When you were growing up, did your mother always tell you to drink your milk? If so, she knew what she was talking about. Milk is high in calcium, and calcium is super good for your body.
Calcium is the mineral that is found the most in the body, and it is necessary for doing so many things, including the formation of new bones and teeth, and it is used for important bodily functions, such as blood clotting and contracting muscles. The majority of the calcium in the body is stored in the bones and in the teeth.
Interesting fact: Bones are actually alive! They are living tissues that flux. In other words, new bone is always been created while old bone is destroyed. When you are young, the process primarily focuses on the creation of bones, which is why your bone density increases as you grow. At about age 30, the development of new bones reaches its peak. Once it reaches its peak, the destruction of old bone becomes more prevalent and causes low bone density and weaker bones.

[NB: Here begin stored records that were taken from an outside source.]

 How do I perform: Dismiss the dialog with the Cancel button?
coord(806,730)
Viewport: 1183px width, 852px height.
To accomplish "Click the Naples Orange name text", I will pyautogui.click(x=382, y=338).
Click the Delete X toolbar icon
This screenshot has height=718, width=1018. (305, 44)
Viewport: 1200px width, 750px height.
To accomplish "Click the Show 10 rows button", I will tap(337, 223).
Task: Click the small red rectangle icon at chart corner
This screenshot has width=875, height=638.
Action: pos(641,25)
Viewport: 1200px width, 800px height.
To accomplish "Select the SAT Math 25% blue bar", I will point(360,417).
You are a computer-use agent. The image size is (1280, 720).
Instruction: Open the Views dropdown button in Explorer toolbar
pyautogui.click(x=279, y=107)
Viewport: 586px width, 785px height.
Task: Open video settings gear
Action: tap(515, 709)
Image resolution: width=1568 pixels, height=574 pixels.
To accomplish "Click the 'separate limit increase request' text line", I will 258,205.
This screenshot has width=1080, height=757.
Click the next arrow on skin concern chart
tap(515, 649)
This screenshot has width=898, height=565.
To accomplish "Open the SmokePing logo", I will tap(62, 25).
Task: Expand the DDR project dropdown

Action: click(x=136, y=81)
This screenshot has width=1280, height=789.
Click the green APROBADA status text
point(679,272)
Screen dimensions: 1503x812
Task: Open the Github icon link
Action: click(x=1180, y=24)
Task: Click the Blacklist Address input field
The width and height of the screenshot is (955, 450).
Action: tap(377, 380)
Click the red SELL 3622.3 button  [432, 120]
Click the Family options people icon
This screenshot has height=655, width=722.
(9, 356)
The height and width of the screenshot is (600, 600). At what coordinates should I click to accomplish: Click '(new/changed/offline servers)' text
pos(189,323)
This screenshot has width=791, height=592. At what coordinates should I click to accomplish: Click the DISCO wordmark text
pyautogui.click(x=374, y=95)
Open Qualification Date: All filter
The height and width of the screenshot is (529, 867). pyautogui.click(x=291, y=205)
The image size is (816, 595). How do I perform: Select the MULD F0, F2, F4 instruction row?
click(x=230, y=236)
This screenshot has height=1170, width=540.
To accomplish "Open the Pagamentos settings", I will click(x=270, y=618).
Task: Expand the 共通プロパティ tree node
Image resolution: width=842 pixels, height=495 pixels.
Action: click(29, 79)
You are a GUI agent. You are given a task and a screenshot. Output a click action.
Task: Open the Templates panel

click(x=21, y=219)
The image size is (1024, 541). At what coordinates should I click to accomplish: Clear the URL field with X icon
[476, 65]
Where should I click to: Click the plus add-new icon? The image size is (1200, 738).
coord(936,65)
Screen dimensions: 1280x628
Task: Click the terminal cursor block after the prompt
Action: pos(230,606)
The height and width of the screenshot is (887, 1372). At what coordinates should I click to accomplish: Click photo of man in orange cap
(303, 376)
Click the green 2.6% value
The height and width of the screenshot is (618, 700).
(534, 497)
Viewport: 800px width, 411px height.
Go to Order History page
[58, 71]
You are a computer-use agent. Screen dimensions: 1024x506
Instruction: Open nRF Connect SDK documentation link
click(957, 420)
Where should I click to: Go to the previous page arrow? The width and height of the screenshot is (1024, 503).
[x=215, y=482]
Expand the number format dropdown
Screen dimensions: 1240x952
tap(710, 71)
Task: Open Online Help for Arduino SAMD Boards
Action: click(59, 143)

In order to maintain a healthy bone density, consuming an adequate amount of calcium is vital. By consuming calcium, your providing your body with the building blocks that it needs to create new bone tissue and upkeep the functions of the body that calcium is used for.
Dairy is very high in calcium, which is why your mom always told you to drink your milk when you were a kid. However, as an adult, you may not like the taste of milk, or you may not be able to ingest milk or other dairy because you have developed lactose intolerance.
Just because you don’t like or can’t consume dairy products doesn’t mean that your calcium intake has to suffer. There are plenty of foods that are very high in calcium that aren’t dairy-based. If you’re looking for a way to step up your calcium intake without dairy, give these 14 foods a try:
- Broccoli – Broccoli is loaded with calcium! 2 cups of raw broccoli have 86 milligrams of calcium.
- Collard Greens – 1 cup of cooked collard greens will really step up your calcium intake; it contains 268 milligrams of calcium!
- Kale – It’s way more than a garnish; kale is a great source of calcium. 1 cup or raw kale has 101 milligrams of calcium.
- Broccoli Rabe – Eat a 2/3 cup serving of this stuff and you’ll add 100 milligrams of calcium to your diet.
- Edamame – You’ll pack 98 grams of calcium into your diet with 1 cup of cooked edamame.
- Bok Choy – 1 cup of shredded Bok Choy (Chinese cabbage) will add 74 milligrams to your diet.
- Figs – 121 milligrams of calcium are found in ½ cup dried figs; plus, they’ll tickle your sweet tooth.
- Oranges – One cup of orange juice will give you 27 milligrams of calcium, and one large orange will give you 74 milligrams.
- Canned Salmon – Eat half a can and you’ll take in 232 milligrams of calcium.
- White Beans – Half a cup of cooked white beans gives you 63 milligrams of calcium.
- Okra – There’s an impressive 82 milligrams of the good stuff in 1 cup of okra.
- Tofu – Talk about a lot of calcium! You’ll get 434 milligrams in half a cup.
- Almonds – Eat 23 almonds and you’ll get 75 milligrams of calcium.
- Sardines – 351 milligrams of calcium is packed into one 3.75 ounce can of these salty fish.